Work order: Among the entries below, please show each line that carries the word "coordinates".

(Source records)
++++++++++++++++++++
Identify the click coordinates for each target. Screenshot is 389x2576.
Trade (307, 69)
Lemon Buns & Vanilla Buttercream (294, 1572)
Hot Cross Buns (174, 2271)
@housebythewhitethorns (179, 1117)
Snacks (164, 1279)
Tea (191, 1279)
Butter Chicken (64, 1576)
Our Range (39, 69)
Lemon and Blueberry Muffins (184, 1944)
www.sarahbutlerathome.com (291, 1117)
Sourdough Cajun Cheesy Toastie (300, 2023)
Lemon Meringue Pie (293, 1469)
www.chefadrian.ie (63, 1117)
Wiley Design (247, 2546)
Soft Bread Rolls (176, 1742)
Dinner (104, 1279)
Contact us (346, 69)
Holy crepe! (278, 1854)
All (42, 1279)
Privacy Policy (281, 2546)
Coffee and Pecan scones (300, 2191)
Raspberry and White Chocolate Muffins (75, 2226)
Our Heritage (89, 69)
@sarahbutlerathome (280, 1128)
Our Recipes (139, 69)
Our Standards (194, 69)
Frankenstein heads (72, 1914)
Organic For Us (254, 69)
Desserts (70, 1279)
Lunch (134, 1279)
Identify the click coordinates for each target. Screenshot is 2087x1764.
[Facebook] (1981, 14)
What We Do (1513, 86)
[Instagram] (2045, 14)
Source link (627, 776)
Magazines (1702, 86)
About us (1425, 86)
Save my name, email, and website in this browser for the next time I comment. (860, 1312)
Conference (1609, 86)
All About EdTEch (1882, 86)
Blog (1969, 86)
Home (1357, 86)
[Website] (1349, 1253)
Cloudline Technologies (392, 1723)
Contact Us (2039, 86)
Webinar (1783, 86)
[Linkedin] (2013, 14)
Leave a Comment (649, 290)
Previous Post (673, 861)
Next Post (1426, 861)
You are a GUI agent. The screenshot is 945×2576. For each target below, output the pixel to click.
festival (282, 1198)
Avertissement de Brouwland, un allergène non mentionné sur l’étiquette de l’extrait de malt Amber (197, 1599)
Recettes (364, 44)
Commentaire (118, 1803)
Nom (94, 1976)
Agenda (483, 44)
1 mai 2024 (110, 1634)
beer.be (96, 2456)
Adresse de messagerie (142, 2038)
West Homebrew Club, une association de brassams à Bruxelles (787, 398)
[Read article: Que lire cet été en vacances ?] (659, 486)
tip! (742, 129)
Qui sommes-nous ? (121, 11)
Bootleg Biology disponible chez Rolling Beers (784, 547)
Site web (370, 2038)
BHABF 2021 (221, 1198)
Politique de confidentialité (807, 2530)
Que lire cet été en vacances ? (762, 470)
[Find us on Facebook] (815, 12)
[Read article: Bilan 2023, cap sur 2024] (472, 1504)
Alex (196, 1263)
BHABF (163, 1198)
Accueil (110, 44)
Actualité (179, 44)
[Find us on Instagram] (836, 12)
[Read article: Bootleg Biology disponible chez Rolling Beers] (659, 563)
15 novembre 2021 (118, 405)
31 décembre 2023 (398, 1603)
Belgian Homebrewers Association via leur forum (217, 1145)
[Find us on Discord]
++++++++++++++++++++
Expected answer:
Identify the click coordinates for each target. Screenshot is 389x2576.
Identify the click coordinates for each target. Screenshot is 2087x1764.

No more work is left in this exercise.